Fully adjusted for off-balance-sheet debt equivalents like pension obligations and operating leases, Tesco’s leverage for its half-year ending in August 2014 was 5.0x debt to EBITDA and 50.8% debt to capital. That is too high. Given the company’s high business risk, we think it should be targeting debt to EBITDA leverage of 3.0x and debt to capital of 40%, putting it at the lower end of range of its peer group for those measures.

Tesco can do that by improving earnings or reducing debt or both. We’re skeptical about a big or quick jump in earnings at Tesco. The challenge to its business model may be more than price and overhead cuts can overcome, there may be strong cultural resistance to change, and competitors are likely to respond with their own cuts.

Cutting credit risk at Tesco

That leaves paying down debt as Tesco’s most attractive option for reducing financial risk.
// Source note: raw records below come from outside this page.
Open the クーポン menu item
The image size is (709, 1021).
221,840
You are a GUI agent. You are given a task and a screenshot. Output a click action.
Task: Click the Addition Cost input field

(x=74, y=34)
At the end of August 2014 Tesco had £27.7 billion in adjusted debt and £5.5 billion in adjusted twelve-month EBITDA. Assuming no improvement in EBITDA, the company needs to reduce debt to £16.5 billion to achieve our goal for leverage.

Debt cuts chart

How will it get there? Planned savings on capital spending and the dividend could generate about £400 million a year. By one analysts estimates, Tesco could raise lots of cash from asset sales — its Asian operations could be worth £7.5 – 9 billion and its Dunnhumby loyalty card service £1 – 2 billion. Other analysts think its sellable real estate could we be worth £9 billion.

Of course Tesco needs to solve its basic business problem — an uncompetitive business model. But that is going to be hard to do and take a lot of time, if it succeeds at all. In the meantime it needs to lower its overall risk and deal with problems it has more control over — too much debt. Asset sales are a quicker and easier solution.

2 Comments

  1. Tim….in your earlier post on Tesco you gave brief mention to the ‘financial reporting system’ and in this post none at all. Tesco was both a severe material profits restatement and IMHOP a warning sign about management. Sarah Dean at Citi wrote a report that is a great case study on the topic. ‘Learning the lessons from Tesco: Food for thought’ – 14pp 6 feb
    https://www.citivelocity.com/rendition/eppublic/documentService/dXNlcl9pZD1kbWI4MnFZd0ZacyZhbD1maVlFWHJYVnUlMkZaZ2J2RlM4OU5JTEJaZTdwN1lwNEdPaENGWDgzT2ZoS3MlM0Q/ZG9jX2lkPTU1MTk2MiZwdWJJZD0xOTc2MTExJmFzc2V0Q2xhc3M9QUNDVkFMLEVRVUlUWSZjaGFubmVsPURDTSZzdWItY2hhbm5lbD1FbWFpbA#/

    Reply
    • Thanks for the link, Kurt. I agree, the financial reporting problem at Tesco is a big one. I think it least about the impact on income, less about management (now that a new team is in place), and most about what I suspect is a culture that is struggling to adapt. I think there’s a lot more to say about Tesco, but I’m waiting to see the results of the government investigation and for more time to see if company’s leadership appreciates the extent of the changes needed to deal with the discounters and improve financial condition. Until they do, I think you’ll agree there will be plenty of credit risk at Tesco and some real debt structuring challenges.